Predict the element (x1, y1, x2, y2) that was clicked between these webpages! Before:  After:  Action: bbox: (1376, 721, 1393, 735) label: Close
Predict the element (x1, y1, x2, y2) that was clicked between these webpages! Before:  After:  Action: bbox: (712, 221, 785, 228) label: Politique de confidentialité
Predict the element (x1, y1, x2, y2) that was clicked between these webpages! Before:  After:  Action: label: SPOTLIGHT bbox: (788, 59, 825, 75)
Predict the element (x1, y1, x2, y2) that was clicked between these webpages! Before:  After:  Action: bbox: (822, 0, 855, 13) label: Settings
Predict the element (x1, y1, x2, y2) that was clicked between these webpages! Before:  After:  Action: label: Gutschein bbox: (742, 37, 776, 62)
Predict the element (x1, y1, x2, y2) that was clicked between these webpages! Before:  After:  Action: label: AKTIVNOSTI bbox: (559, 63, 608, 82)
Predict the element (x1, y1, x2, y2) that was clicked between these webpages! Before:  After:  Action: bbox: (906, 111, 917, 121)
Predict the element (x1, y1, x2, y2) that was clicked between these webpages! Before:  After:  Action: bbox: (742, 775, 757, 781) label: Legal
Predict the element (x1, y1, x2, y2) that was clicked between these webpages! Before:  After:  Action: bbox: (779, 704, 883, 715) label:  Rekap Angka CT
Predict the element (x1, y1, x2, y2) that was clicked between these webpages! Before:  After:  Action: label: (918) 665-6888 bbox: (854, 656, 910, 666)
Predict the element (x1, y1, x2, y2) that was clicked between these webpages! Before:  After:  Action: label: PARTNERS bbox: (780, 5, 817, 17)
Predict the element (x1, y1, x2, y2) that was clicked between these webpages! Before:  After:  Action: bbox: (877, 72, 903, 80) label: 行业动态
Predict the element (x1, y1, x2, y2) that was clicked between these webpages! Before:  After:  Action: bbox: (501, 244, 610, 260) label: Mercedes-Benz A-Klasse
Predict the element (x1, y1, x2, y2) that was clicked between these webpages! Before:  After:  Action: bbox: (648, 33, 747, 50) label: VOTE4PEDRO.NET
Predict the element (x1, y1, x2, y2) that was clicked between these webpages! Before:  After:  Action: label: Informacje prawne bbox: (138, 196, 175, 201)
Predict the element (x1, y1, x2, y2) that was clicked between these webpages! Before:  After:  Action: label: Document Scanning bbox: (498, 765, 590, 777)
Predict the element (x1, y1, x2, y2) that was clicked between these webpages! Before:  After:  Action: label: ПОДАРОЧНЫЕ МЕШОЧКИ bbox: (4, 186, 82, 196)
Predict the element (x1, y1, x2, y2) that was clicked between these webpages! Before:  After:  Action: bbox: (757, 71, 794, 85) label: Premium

= = =

• Brief
Write out all of the records above again, word for word.

• Exercise response
Predict the element (x1, y1, x2, y2) that was clicked between these webpages! Before:  After:  Action: bbox: (1376, 721, 1393, 735) label: Close
Predict the element (x1, y1, x2, y2) that was clicked between these webpages! Before:  After:  Action: bbox: (712, 221, 785, 228) label: Politique de confidentialité
Predict the element (x1, y1, x2, y2) that was clicked between these webpages! Before:  After:  Action: label: SPOTLIGHT bbox: (788, 59, 825, 75)
Predict the element (x1, y1, x2, y2) that was clicked between these webpages! Before:  After:  Action: bbox: (822, 0, 855, 13) label: Settings
Predict the element (x1, y1, x2, y2) that was clicked between these webpages! Before:  After:  Action: label: Gutschein bbox: (742, 37, 776, 62)
Predict the element (x1, y1, x2, y2) that was clicked between these webpages! Before:  After:  Action: label: AKTIVNOSTI bbox: (559, 63, 608, 82)
Predict the element (x1, y1, x2, y2) that was clicked between these webpages! Before:  After:  Action: bbox: (906, 111, 917, 121)
Predict the element (x1, y1, x2, y2) that was clicked between these webpages! Before:  After:  Action: bbox: (742, 775, 757, 781) label: Legal
Predict the element (x1, y1, x2, y2) that was clicked between these webpages! Before:  After:  Action: bbox: (779, 704, 883, 715) label:  Rekap Angka CT
Predict the element (x1, y1, x2, y2) that was clicked between these webpages! Before:  After:  Action: label: (918) 665-6888 bbox: (854, 656, 910, 666)
Predict the element (x1, y1, x2, y2) that was clicked between these webpages! Before:  After:  Action: label: PARTNERS bbox: (780, 5, 817, 17)
Predict the element (x1, y1, x2, y2) that was clicked between these webpages! Before:  After:  Action: bbox: (877, 72, 903, 80) label: 行业动态
Predict the element (x1, y1, x2, y2) that was clicked between these webpages! Before:  After:  Action: bbox: (501, 244, 610, 260) label: Mercedes-Benz A-Klasse
Predict the element (x1, y1, x2, y2) that was clicked between these webpages! Before:  After:  Action: bbox: (648, 33, 747, 50) label: VOTE4PEDRO.NET
Predict the element (x1, y1, x2, y2) that was clicked between these webpages! Before:  After:  Action: label: Informacje prawne bbox: (138, 196, 175, 201)
Predict the element (x1, y1, x2, y2) that was clicked between these webpages! Before:  After:  Action: label: Document Scanning bbox: (498, 765, 590, 777)
Predict the element (x1, y1, x2, y2) that was clicked between these webpages! Before:  After:  Action: label: ПОДАРОЧНЫЕ МЕШОЧКИ bbox: (4, 186, 82, 196)
Predict the element (x1, y1, x2, y2) that was clicked between these webpages! Before:  After:  Action: bbox: (757, 71, 794, 85) label: Premium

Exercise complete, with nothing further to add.